### Work to complete
Would you print the records below word for word, without the pictures?

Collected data
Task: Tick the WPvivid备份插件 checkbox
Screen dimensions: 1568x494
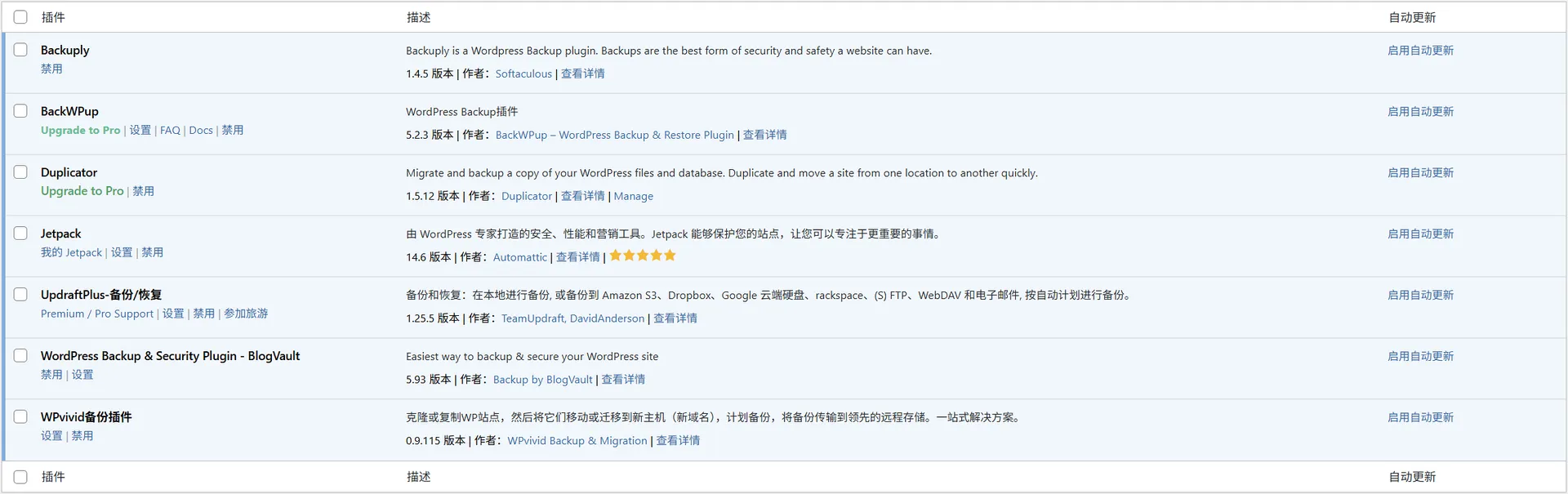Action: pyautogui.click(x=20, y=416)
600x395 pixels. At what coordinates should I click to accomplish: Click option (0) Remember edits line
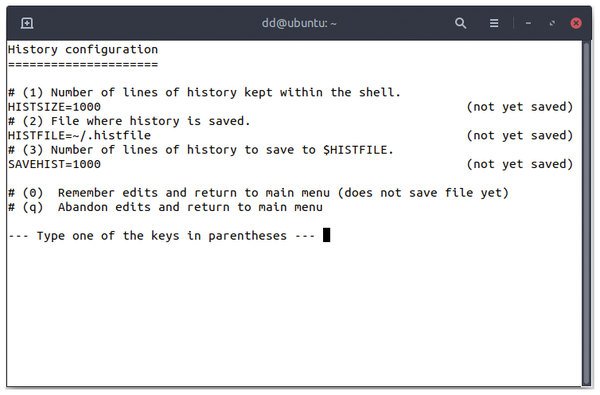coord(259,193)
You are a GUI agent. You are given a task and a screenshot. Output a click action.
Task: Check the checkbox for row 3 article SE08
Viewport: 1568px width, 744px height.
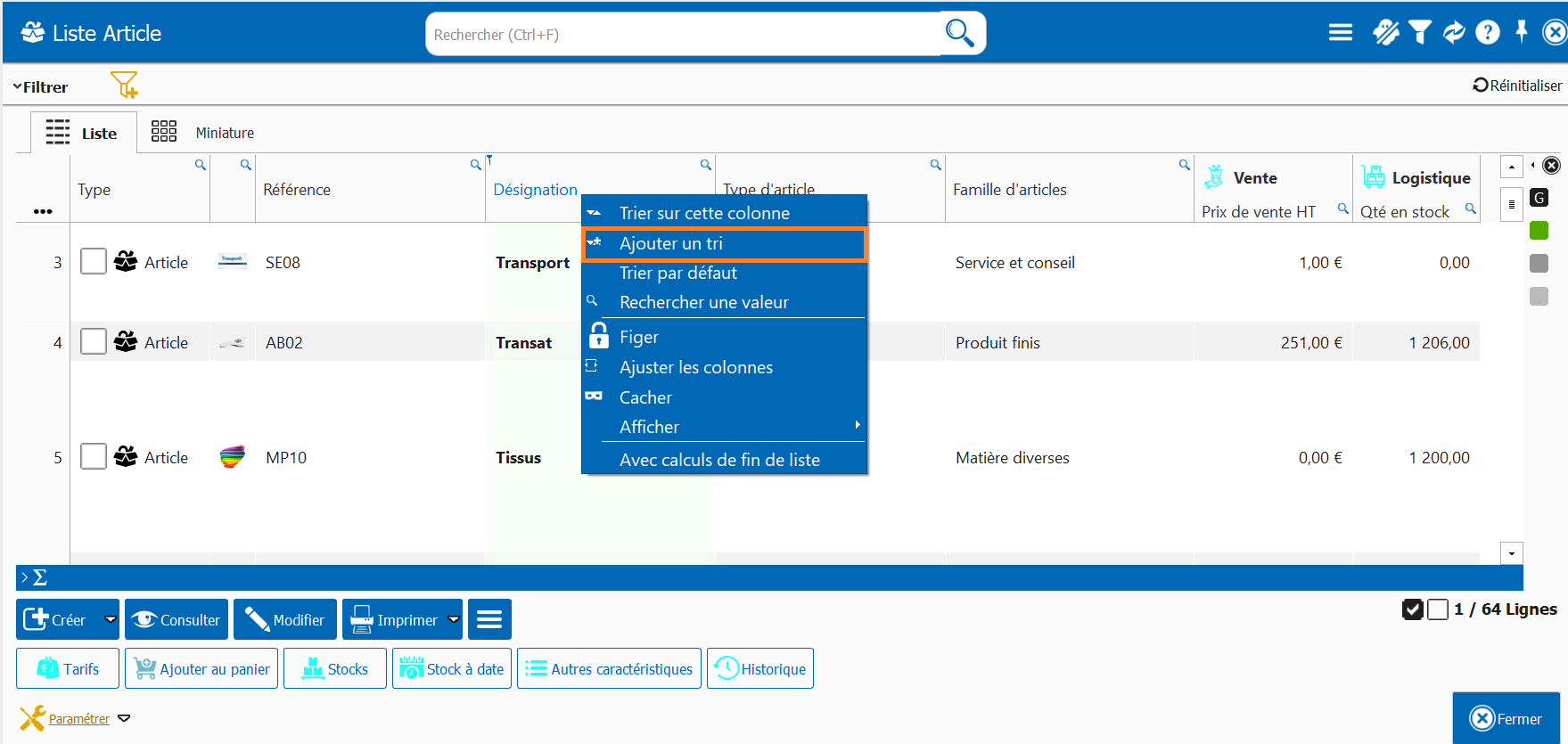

### Expected answer
Task: Tick the WPvivid备份插件 checkbox
Screen dimensions: 1568x494
Action: pyautogui.click(x=20, y=416)
600x395 pixels. At what coordinates should I click to accomplish: Click option (0) Remember edits line
coord(259,193)
You are a GUI agent. You are given a task and a screenshot. Output a click action.
Task: Check the checkbox for row 3 article SE08
Viewport: 1568px width, 744px height.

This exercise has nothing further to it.